Of course, switching to a mainline kernel and using a distro like postmarketOS probably means that some components won’t work, so I can see why Furi Labs isn’t bothering to worry about mainline Linux support, but I personally want a device that I can play with for years in the future, even if some stuff doesn’t work. Given the financial challenges of a Linux phone company like Furi Labs surviving in the long term, it is better policy in my opinion to base the hardware on a platform which the community can support.
Having said all that, I don’t want to criticize Furi Labs too much, because I think its developers are making a good contribution to the community by taking Mobian and configuring it to work on top of Hallium. Unlike companies like Volla Phone, Planet Computers and f(x)tec which do little software development, I think Furi is worth supporting because it is trying to maintain its own Linux distro and we do need a variant of Mobian that can run on Android kernels. The economics of creating a new Linux hardware company that does any software development are really challenging and it needs people to buy its products to make that business model work.
In order for Linux phones to grow out of their minuscule niche, we need phone models that are capable of appealing to mainstream users, who expect a better processor, decent cameras, long battery life and better thermals. The Dimensity 900 benchmarks 5.9 times higher than the i.MX 8M Quad in the Librem 5/Liberty for single CPU and 4.8 times higher for multi-CPU (Dimensity 900’s Geekbench 5 single CPU: 729, Multi-CPU: 2147; i.MX8MQ’s Geekbench 5 single CPU: 122, multi-CPU: 444), so it has the processing power to function more like a conventional smartphone than the Librem 5/Liberty and PinePhone.

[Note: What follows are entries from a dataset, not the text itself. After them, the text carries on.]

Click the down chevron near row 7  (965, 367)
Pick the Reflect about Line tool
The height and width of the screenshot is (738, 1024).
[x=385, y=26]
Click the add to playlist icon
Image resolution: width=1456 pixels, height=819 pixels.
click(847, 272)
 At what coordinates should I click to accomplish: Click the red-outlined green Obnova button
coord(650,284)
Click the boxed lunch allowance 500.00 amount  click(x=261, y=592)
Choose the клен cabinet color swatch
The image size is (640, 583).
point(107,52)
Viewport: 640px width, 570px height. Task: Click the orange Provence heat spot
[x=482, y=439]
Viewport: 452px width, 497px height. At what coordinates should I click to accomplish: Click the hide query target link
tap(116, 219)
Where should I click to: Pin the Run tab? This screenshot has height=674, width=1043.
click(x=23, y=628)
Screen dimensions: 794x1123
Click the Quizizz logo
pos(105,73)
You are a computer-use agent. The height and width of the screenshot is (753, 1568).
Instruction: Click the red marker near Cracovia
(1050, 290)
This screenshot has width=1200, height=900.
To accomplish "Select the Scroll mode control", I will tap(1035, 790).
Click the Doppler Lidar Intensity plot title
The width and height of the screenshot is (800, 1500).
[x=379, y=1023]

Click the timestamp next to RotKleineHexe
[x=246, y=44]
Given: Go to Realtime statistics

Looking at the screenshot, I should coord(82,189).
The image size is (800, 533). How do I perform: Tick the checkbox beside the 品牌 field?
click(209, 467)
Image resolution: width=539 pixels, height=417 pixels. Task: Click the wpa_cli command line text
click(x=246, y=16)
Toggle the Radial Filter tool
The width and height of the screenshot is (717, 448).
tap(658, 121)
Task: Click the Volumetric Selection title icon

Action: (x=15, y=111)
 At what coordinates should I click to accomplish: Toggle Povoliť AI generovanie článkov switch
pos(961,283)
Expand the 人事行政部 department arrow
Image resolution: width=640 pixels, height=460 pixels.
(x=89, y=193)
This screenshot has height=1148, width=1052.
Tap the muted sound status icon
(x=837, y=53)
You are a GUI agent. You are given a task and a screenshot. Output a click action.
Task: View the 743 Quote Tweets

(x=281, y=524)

The Linux purists are going to opt for the Librem 5/Liberty or PinePhone, but for people who don’t mind blobs and Android kernels, I would recommend the FuriPhone FLX1 over its competitors. The MediaTek Helio P70 in Planet Computer’s Cosmo Communicator, the Helio G85 in the Volla Phone 22, the Helio G99 in the Volla Phone X23 and the Snapdragon 622 in the F(x)tec Pro1-X all have the same challenges as the FuriPhone. There is minimal mainline Linux support for the Snapdragon 662 and Helio G85, so almost nothing on Pro1 X and Volla Phone 22 works with a mainline kernel, and the X23 and the Cosmos won’t even boot with PostmarketOS. The Cosmos is stuck with the kernel from Android 9 and its version of Debian hasn’t been updated since April 2021. The two Volla Phones are sold with a custom AOSP derivative based on Android 12, but I suspect that the Volla Phone 22 still uses the android-4.19-q
kernel from Android 10, since that is what the first G85 phones used, so I doubt they are still getting security updates. The Snapdragon 662 on the Pro1-X is still getting security updates, but many of the people who pre-ordered the Pro1-X never got it. Rather than buying the Volla Phone which is focusing its efforts on developing an AOSP derivative, it is better in my opinion to buy the FuriPhone to help develop the Droidian Linux distro.